───── Source passage ─────

The Mayor's Story
Three contenders try to write the personal tale that will convince the voters
Every political campaign is an attempt to tell a story.
A candidate and a campaign team have a limited amount of time and space to reach the voters and create a "message" – that message being some particular version of "This is who I am, what I stand for, and (if elected) what I intend to do," within a narrative that is sufficiently engaging and persuasive to win a majority of votes.
So it is with Austin's current mayoral campaign. Each of the eight declared candidates is trying to tell an effective and convincing story, with varying levels of persuasiveness. The three major candidates – Steve Adler, Sheryl Cole, and Mike Martinez – have been running the longest and with the deepest resources, and have (unsurprisingly) separated themselves from the rest – the rest including a couple who declared for office at the last possible moment and, with less than a month until election day, have barely begun to campaign. (See "The Long Shots," p.30.) As a group, however, they may succeed in garnering sufficient votes to force a December run-off – and a new, high-speed story.
For the big three, it remains to be seen which narrative – and which set of positions – will at least win the day, Nov. 4.
The Early Drafts
The broad outlines began taking shape in the spring. Steve Adler, an eminent domain attorney and partner in the Barron & Adler law firm, got a running start early in the year, when two other deep-pocketed rivals, Bill McClellan and Patsy Woods Martin, abruptly bowed out, long before the filing date but shortly after Adler entered the race. Adler says he still doesn't know why that happened, but at the time it was widely rumored that he had already gathered sufficient support to cause the others to quietly concede. He soon began campaigning hard – physically and financially – and by early summer it seemed a day didn't go by without an Adler flier hitting Austin mailboxes. "I needed to make myself known," Adler says, "as I was running against two candidates who were already well known to the voters."
That would be Mayor Pro Tem Sheryl Cole and City Council Member Mike Martinez. Both were generally assumed to be running, although they didn't declare quite as early as Adler, and Cole waited to file officially until the last possible day, Aug. 18. (In the end, at July 21, Martinez filed earliest of the entire field.) For similar reasons, Adler explained his big initial self-loan to the campaign as necessary in running against City Council incumbents, but his stuffed cashbox also derived from supporters all over the city, and especially among Downtown business sources who have often felt a bit battered (at least rhetorically) at City Hall.
From the beginning, Adler has campaigned as something of a contradictory figure, both insider and outsider – clearly an establishment presence, but promising "A New Way Forward" at City Hall, while also touting his experience in the law, as a legislative aide to former state Sen. Eliot Shapleigh, D-El Paso, and in his work with many local artistic and social justice nonprofits. The implication has been that he's not tainted by the failures or inactions of "the last eight years" – i.e., coinciding with the tenures of Cole and Martinez on Council – and that he knows how to solve the problems that the others have not.
By contrast, Cole and Martinez retain both the advantages and disadvantages of actual records on the dais. Martinez has campaigned strongly on his specific record of reshaping the city's economic incentive policies, on focusing on labor and safety standards both for incentive programs and in city contracts, and on the successful turnaround under his chairmanship of Capital Metro from near bankruptcy. Cole's response has been to point particularly to her work on affordable housing – taking primary credit for a successful bond campaign that reversed an earlier defeat – and her leadership in maintaining momentum on the Waller Creek Project, a combination flood-control and economic development effort in which she partnered with the Downtown business community, i.e., Adler's supposed base.

─────

### What is required
Answer these from the article on Austin's mayoral race:
1. Which two rivals abruptly bowed out early in the year?
2. On what date did Sheryl Cole officially file?
3. Which candidate filed earliest of the entire field?
The records that come next are separate material and have no connection to the mayoral race article.

───── Record set ─────

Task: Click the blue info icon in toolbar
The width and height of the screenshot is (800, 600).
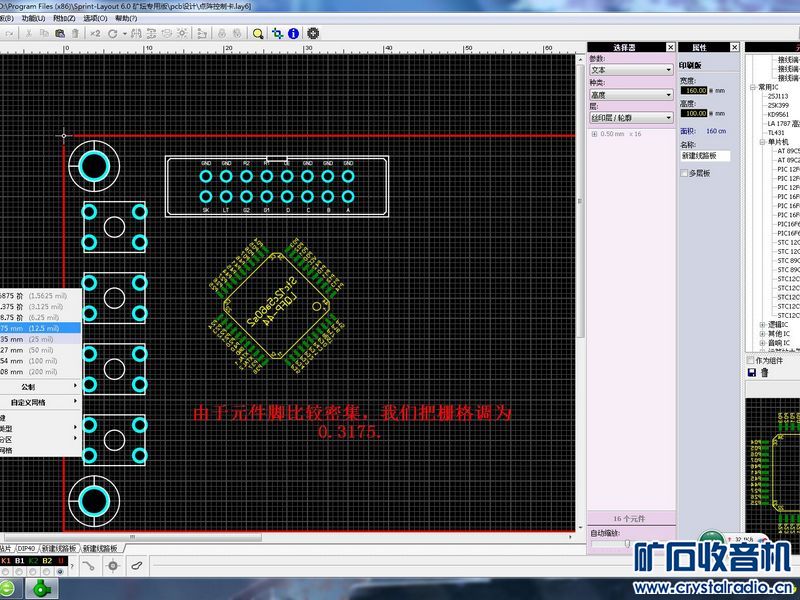Action: click(293, 33)
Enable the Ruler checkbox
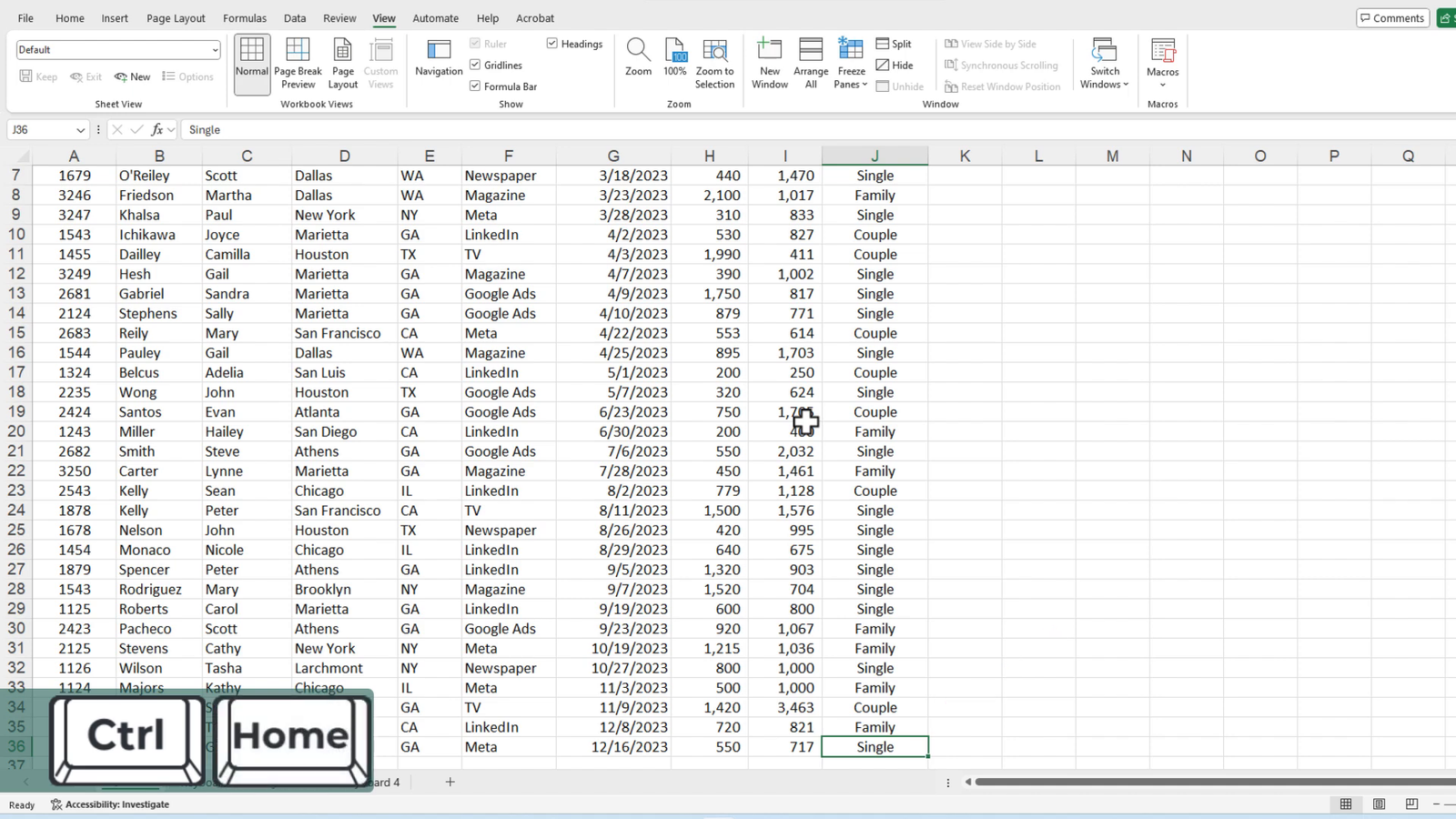 pyautogui.click(x=475, y=43)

─────

### Solution
1. Bill McClellan and Patsy Woods Martin
2. Aug. 18
3. Mike Martinez